All was well, I was messing around creating websites for myself, maybe learning a thing or two in the process. Until one day I was taking an ‘introduction into web design’ class at university, as an easy credit or two. After my tutor shared a few useful links with us, I read up on the increasingly popular method in which websites could be created in such a way that they would scale down for mobile phones. Such as it was, I became suddenly aware of the new realities of web design. Web design must be made mobile. Now, after that moment and the tutor that inspired it, I wound up in a situation in which my only access to the internet was through a recently purchased mobile phone and the free WiFi at a train station in town. I was forced to sit for as long as the battery held out, fiddling around on a screen the size of a business card, which had the processing power of a low-spec digital watch, and somehow use the internet. The same internet, no less, that everyone had been using for almost 20 years. It was a horrible experience. Websites, for the most part, weren’t anything close to usable on a device as small as what I was stuck with. I was forced to constantly zoom-in, pan around and rotate the screen to try and use any of the content, or functions or anything else. I would often click the wrong link, as they were far too small to be interacted with using my finger, which was to a mouse pointer what a tree trunk is to a toothpick. Clicking the wrong link meant I had to wait 5 minutes for the primitive processor to work its way through the new page, loading all the content, the graphics and anything else and when this was finished with, I had to go back and start it all over again. By an hour and a half, I had done what on a desktop would take me 5 minutes. My battery was dead, I was angry and in no mood to continue. One measly task (maybe) was completed after the whole ordeal. Something had to be done.
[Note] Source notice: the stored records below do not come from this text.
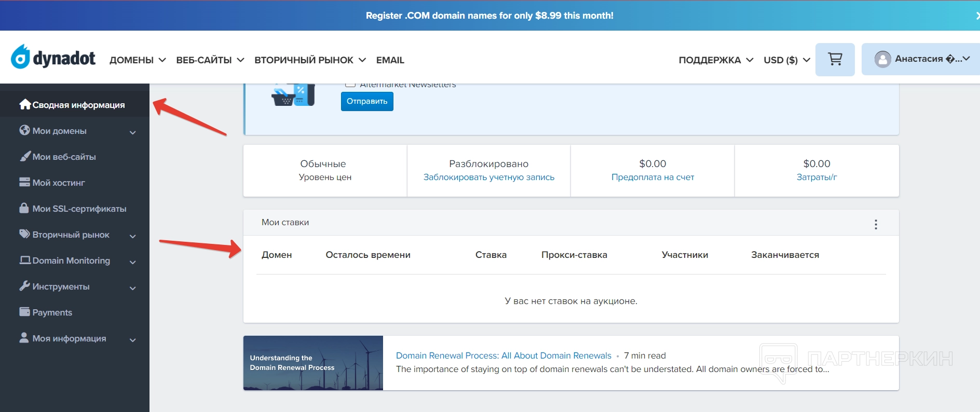This screenshot has height=412, width=980.
Task: Open the ВТОРИЧНЫЙ РЫНОК top menu
Action: [310, 60]
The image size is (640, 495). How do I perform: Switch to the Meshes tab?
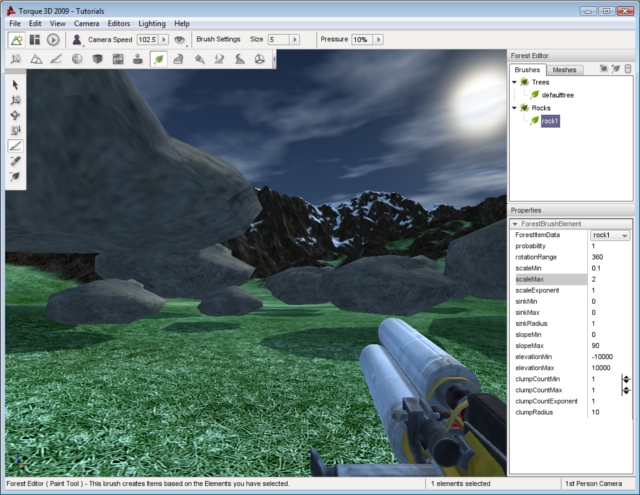[x=564, y=70]
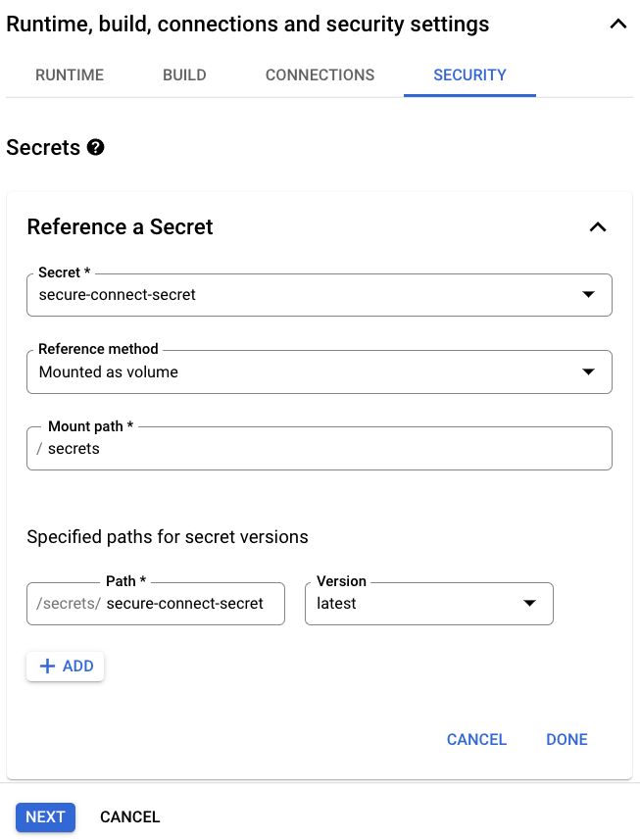This screenshot has width=640, height=840.
Task: Click the bottom Cancel button beside Next
Action: (x=129, y=816)
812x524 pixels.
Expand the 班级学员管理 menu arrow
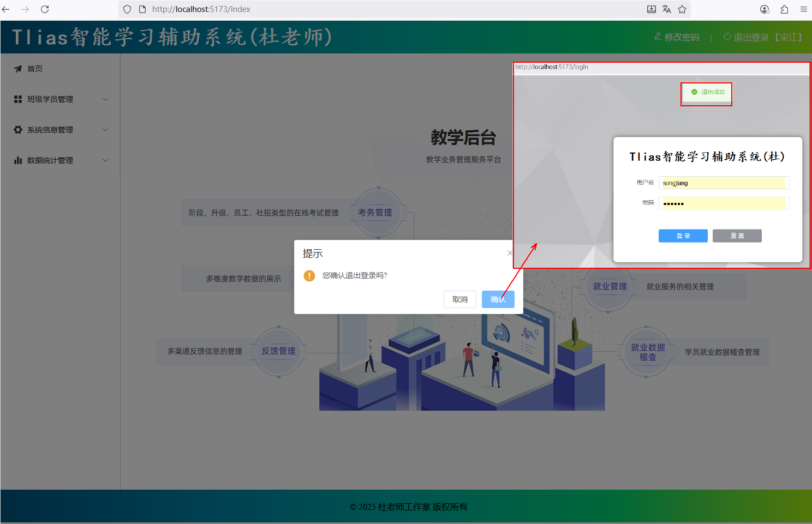point(105,99)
the crusade against frustration
Before this I was already quite interested in creating mobile-friendly websites as much as possible even if I didn’t need to, at least with as far as satisfying clients went. When a client wanted a simple website that had no frills and no fancy extras, like a site that catered for mobiles, I felt saddened that it wouldn’t have this added means of intractability. I was tempted to just do it anyway whether the client protested or not. The later week or so of torture that I went through was merely the last straw in a tirade of woe at the lack of mobile web access. The web must be mobile, to avoid making it so would be to deny the obvious truth, that mobiles, however slow, cumbersome, cheap and generally useless they may be at times, are still a fantastic means with which to access the internet. Their only real drawback is the web itself, it is this that is the cause for all the heartache and suffering that users endure. Such as it is, I want to cure this pain which I myself still feel, I commit myself to making everything as mobile-friendly as humanly possible, and damn the expense.